The Master Puppeteer
- First edition
- Author: Katherine Paterson
- Illustrator: Haru Wells
- Language: English
- Genre: Children's literature, historical novel
- Publisher: Thomas Y. Crowell
- Publication date: 1975
- Publication place: United States
- Media type: Print (hardcover)
- Pages: 179 pp (hardcover edition)
- ISBN: 978-0-690-00913-2
- OCLC: 1257048
- LC Class: PZ7.P273 Mas

= The Master Puppeteer =

1975 historical children's novel by Katherine Paterson

The Master Puppeteer (1975) is a historical novel for children by American author Katherine Paterson. It won the 1977 U.S. National Book Award in category Children's Literature.

==Synopsis==
Thirteen-year-old Jiro finds himself caught up in the political events of late eighteenth-century Osaka, Japan when he accompanies his father, Hanji, to deliver a puppet to the Hanaza theater.
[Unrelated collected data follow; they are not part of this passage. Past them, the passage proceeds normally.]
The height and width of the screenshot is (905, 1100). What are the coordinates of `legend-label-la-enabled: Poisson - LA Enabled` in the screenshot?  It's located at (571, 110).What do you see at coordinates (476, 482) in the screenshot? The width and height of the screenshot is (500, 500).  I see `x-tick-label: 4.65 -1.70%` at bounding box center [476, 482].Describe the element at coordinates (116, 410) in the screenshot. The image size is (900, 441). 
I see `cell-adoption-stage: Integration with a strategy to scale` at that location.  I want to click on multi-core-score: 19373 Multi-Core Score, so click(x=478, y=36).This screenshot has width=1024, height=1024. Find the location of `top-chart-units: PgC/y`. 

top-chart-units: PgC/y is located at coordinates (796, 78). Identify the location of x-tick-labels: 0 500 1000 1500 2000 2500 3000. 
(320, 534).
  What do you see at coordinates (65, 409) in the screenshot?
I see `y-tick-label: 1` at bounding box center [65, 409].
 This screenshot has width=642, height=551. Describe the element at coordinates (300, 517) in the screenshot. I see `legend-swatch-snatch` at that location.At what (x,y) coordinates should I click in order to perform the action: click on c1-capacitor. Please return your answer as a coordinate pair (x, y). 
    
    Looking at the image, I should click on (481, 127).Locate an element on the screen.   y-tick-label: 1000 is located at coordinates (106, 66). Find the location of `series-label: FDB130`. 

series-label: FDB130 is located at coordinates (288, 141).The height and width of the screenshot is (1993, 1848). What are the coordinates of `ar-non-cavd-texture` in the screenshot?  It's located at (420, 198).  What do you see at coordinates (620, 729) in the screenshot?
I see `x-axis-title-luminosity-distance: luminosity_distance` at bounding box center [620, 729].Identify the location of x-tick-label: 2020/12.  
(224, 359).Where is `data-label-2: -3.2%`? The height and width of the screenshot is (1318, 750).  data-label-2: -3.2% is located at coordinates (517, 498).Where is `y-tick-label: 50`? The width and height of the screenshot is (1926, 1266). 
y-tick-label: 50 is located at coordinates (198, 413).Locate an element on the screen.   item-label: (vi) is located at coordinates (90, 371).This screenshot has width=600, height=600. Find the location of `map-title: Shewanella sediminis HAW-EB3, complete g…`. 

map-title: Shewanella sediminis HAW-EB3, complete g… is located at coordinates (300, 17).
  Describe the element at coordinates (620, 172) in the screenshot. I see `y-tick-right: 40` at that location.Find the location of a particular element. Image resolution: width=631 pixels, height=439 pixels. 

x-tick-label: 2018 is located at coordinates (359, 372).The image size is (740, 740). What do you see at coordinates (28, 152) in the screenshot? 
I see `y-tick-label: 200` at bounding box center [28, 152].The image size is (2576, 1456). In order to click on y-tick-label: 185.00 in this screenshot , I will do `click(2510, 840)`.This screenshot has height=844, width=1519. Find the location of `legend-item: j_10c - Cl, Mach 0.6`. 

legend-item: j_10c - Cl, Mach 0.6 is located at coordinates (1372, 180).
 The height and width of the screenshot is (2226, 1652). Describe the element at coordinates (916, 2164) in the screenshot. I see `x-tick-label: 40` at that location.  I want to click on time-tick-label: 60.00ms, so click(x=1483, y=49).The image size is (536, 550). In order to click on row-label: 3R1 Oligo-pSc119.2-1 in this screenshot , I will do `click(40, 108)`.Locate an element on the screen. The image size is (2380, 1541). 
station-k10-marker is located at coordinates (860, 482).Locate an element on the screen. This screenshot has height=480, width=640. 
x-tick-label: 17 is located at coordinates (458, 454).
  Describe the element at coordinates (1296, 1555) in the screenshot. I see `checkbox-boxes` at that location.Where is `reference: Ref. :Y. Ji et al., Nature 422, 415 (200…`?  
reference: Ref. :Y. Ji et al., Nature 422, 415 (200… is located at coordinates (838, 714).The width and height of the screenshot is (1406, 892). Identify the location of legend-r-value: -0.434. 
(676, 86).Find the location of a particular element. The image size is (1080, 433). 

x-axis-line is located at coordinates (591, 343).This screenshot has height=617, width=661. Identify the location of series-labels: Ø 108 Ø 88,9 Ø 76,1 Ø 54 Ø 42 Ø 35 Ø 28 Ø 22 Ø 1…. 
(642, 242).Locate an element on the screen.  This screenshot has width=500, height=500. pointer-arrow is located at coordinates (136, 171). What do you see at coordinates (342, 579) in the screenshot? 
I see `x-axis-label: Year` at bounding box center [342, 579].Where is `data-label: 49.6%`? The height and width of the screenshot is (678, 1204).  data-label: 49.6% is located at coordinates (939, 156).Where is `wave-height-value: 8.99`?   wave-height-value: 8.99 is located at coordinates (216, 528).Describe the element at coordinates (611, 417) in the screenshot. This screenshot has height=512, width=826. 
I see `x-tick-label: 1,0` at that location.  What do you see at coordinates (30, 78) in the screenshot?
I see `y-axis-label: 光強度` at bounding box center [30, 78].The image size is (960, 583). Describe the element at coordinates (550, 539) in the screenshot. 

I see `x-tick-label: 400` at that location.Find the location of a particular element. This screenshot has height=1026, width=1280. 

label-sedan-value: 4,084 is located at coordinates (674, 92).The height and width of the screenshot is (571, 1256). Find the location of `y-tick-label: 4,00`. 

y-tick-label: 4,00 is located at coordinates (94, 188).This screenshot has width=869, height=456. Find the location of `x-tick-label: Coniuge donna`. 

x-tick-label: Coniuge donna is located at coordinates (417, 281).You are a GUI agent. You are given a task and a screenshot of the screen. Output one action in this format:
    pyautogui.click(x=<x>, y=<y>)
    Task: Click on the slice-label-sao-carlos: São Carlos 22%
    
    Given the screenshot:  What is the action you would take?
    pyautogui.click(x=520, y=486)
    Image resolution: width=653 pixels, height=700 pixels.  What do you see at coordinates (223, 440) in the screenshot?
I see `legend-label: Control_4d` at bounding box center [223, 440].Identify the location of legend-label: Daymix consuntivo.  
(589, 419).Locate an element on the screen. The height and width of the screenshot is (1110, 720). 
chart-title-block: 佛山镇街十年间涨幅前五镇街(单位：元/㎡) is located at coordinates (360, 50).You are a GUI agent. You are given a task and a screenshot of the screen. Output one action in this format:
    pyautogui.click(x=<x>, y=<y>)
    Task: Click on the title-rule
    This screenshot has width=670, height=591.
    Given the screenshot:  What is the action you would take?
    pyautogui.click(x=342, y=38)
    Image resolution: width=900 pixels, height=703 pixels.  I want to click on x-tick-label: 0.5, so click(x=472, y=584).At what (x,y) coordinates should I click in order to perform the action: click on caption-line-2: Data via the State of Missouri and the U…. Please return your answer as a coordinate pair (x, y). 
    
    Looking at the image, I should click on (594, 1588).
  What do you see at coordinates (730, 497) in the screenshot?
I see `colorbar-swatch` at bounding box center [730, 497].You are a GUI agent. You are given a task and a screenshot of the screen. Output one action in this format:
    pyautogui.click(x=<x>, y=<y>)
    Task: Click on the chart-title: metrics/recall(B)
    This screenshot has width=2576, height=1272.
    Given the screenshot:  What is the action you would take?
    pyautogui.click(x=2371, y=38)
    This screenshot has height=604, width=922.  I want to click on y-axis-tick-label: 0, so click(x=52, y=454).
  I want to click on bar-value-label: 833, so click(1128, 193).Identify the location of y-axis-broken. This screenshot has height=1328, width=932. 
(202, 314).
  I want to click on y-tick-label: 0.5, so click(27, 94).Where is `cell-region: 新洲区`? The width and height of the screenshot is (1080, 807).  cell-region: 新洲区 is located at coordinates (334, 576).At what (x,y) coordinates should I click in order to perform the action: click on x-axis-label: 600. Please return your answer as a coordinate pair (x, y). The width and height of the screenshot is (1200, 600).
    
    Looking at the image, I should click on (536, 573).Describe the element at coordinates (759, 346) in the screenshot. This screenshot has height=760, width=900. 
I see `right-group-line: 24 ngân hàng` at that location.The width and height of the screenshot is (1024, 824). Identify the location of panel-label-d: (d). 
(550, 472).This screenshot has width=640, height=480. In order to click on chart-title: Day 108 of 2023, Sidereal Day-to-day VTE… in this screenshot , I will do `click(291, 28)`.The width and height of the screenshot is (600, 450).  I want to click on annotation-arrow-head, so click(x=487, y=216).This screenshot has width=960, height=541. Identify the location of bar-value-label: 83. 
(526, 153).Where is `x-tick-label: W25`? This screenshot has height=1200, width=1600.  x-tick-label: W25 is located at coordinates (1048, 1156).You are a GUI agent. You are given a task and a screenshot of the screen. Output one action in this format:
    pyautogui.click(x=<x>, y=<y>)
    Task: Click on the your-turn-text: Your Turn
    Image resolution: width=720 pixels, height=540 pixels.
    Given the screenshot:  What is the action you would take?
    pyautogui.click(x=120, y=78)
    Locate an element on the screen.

Yoshida, the owner and master puppeteer, offers to take the boy on as an apprentice. To Jiro's chagrin, his mother, Isako, does not take Yoshida's offer seriously. Determined not to be a burden on his family during the current famine, Jiro runs away to the theater, where he becomes an apprentice. He begins his career by opening curtains and memorizing scripts and eventually graduates to a role as a “foot operator.” Along the way, he is helped by an older boy, Yoshida's son, Kinshi, who does not seem able to please his father.

Worried about his father, who is said to be ill, Jiro briefly returns home to discover that Isako has taken his father to recuperate at a relative's farm in Kyoto. When Jiro again returns home on New Year's Day, he discovers that his mother is near starvation, and when he returns to the Hanaza he realizes he forgot to pray. One evening, Saburo, the mysterious bandit who steals from the rich to help the poor, leaves a notice on the door of the theater demanding a special performance of the current play, “The Thief of the Tokaido.”

Jiro later finds the sword that Saburo used for the performance day special on the second floor of the storage room, a shed-like room with walls lined with puppets which is off-limits. He asks the theater's reciter, Okada, for advice on whether to give the sword to Kinshi as an opportunity to talk to Saburo, who was believed to be Yoshida. Okada later tells Jiro that he is Saburo. Isako and Okada eventually agree to exchange the boys - Jiro to remain with Okada and the theatre, while Kinshi will stay with Isako on the farm - and live a happy life.

== Characters ==
- Jiro: The protagonist who apprentices himself at the Hanaza; he is a clumsy 13-year-old. He was cursed when he was born. He is always very hungry.
- Hanji: Jiro's father, a craftsman who makes puppets for a living; he is utmost serene. He betrayed his family later on in the story.
- Isako: Jiro's grouchy mother; she blames Jiro for the deaths of his two brothers and sister.
- Yoshida: the puppet master of the Hanaza; he has a nasty attitude, and beats Kinshi with a bamboo stick. Jiro accuses him of being Saburo, but towards the end of the story, we find out he really isn't.
- Kinshi: Yoshida's son who tutors Jiro in the way of the puppet.
- "Saburo": Robin-Hood-like figure who robs from the rich and gives to the poor.
- Taro: Jiro's neighbor's son, Jiro finds Taro at Jiro's house when his parents are gone.
- Mochida: A man who works at the theater; chief left-handed operator; oversees the chores and practices of the other boys. Strict but kind.
- Okada: the blind, wise reciter at Hanaza, later revealed to be the so-called "Saburo" is the thief that steals from the rich to give to the poor.
- Teiji: a young apprentice who stutters and is hated by Yoshida.